One such format is PackBits. It’s sort of the granddaddy of them, or the canonical example of such a format. Sometimes, formats similar to it are said to be “PackBits-like”, though the term doesn’t mean anything specific, and the required degree of similarity varies a lot.
A typical RLE format works something like this: The compressed data is in the form of a sequence of code sequences. Each code sequence begin with a code byte. A code byte, depending on its value, means either a “run” of some length (the next byte is to be repeated), or it means that a certain number of following bytes are “uncompressed”, and are to be copied as-is. The 256 available code byte values are apportioned between those two things.
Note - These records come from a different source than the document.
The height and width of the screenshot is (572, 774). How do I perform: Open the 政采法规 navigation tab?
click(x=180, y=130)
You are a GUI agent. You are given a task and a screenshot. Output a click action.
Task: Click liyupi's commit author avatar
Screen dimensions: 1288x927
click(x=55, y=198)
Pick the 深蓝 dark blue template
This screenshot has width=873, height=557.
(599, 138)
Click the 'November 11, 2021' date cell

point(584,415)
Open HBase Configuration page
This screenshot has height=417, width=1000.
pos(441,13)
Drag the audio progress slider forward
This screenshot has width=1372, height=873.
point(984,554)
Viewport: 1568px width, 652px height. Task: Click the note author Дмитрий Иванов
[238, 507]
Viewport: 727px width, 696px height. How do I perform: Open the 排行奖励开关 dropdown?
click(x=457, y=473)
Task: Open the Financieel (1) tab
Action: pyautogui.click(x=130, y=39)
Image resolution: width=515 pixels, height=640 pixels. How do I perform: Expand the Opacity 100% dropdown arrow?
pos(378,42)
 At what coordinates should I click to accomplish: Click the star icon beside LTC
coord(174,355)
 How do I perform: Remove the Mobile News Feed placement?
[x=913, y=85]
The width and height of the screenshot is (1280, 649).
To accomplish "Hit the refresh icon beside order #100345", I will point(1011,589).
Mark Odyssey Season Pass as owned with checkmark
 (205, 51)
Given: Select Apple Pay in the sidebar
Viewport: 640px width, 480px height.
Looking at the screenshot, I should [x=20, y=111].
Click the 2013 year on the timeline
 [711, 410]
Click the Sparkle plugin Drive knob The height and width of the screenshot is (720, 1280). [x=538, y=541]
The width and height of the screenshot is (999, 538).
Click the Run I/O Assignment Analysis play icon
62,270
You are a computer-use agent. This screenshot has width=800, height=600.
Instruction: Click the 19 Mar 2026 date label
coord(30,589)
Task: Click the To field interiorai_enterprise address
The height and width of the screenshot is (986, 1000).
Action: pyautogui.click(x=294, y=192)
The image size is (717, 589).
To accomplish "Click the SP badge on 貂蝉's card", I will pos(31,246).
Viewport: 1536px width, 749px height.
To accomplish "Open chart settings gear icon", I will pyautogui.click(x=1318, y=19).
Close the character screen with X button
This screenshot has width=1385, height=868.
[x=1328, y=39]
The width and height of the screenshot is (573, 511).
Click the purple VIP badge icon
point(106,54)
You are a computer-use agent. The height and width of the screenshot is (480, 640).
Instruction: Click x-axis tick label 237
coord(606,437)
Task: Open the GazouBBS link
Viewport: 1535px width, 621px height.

- There is nothing especially innovative about PackBits. I bet that many of these algorithms were developed independently, by someone who knew nothing about PackBits.
- Just because two formats are identical does not mean that anyone copied off of someone else. Many of these formats are simple enough that some amount of independent reinvention is inevitable.
- Bias alert: This survey only includes formats that I already knew about. I did not go out of my way to find more RLE formats.
- The scope of this survey is formats that can decompressed by reading one (or more) full byte at a time, and that are not too complex or configurable. RLE formats that have codes smaller than one byte definitely exist, but are not covered here.
- Some of these formats decompress to a sequence of bytes (to be interpreted later as pixels), others directly to a sequence of logical pixels. Sometimes (when a pixel is the same size as a byte) there is no difference between these interpretations.
How to read this survey
To decompress data, read the compressed bytes sequentially, and find the first pattern (the left part of each line, before the colon) that matches the byte(s) read. Follow the instructions for that pattern, reading and consuming any additional bytes that are mentioned. Repeat.
The first byte of a pattern will be named “N”, the second “N2”, the third “N3”, etc. Bytes in a pattern are separated by a space. The phrase “next byte(s)” mean the byte starting after the bytes represented in the pattern.
If a number is quoted, it means a byte value, not a number of bytes. If not quoted, the meaning should be clear from context.
All numbers are written in decimal, not hexadecimal.
Some formats are traditionally documented in terms of “signed bytes” (whose values range from -128 to +127). I have translated the algorithms to use only unsigned bytes (whose values range from 0 to 255).
Warning: In many cases, this information is not sufficient to properly decompress a format. It does not explain every detail. For example, some formats require rows to be padded in some way. And some formats allow byte runs to cross row boundaries, while others do not.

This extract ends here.